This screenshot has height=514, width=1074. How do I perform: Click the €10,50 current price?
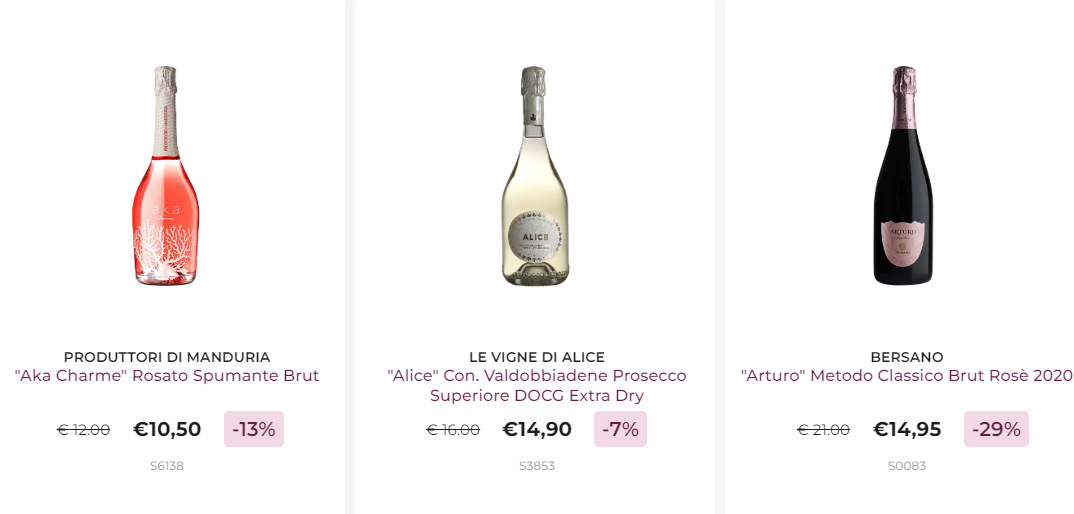pos(167,429)
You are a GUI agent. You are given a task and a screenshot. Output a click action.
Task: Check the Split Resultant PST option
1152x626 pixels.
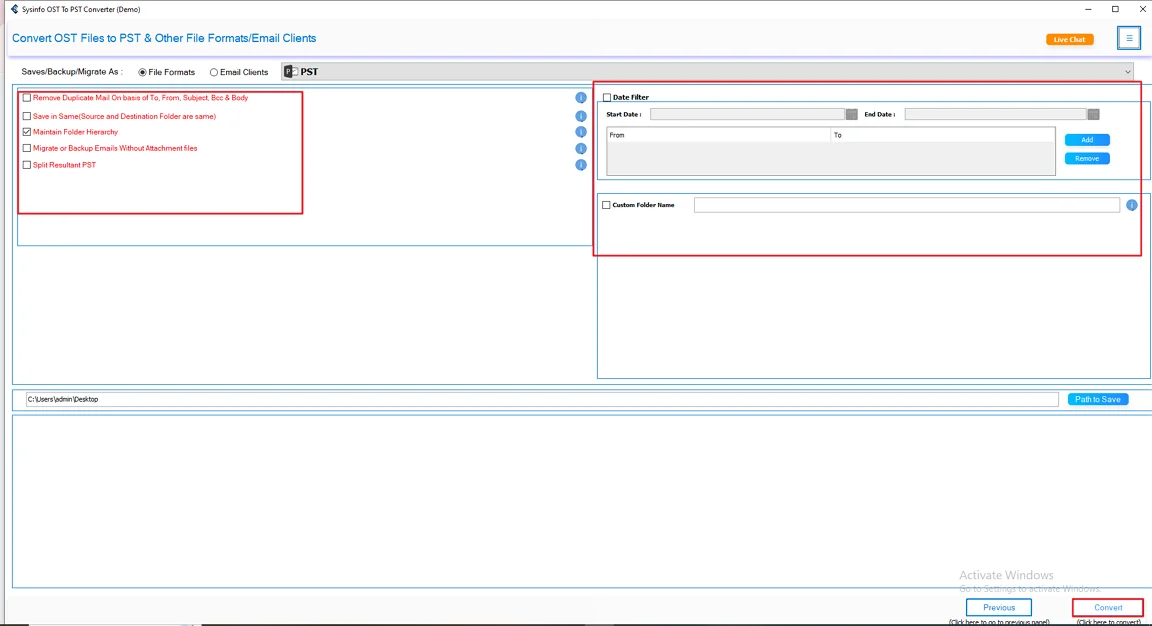(26, 165)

****

Instructions to follow => What this calls for is the material above set down exactly, pictures excluded.

Result for this task =>
This screenshot has height=514, width=1074. How do I perform: Click the €10,50 current price?
pos(167,429)
You are a GUI agent. You are given a task and a screenshot. Output a click action.
Task: Check the Split Resultant PST option
1152x626 pixels.
(26, 165)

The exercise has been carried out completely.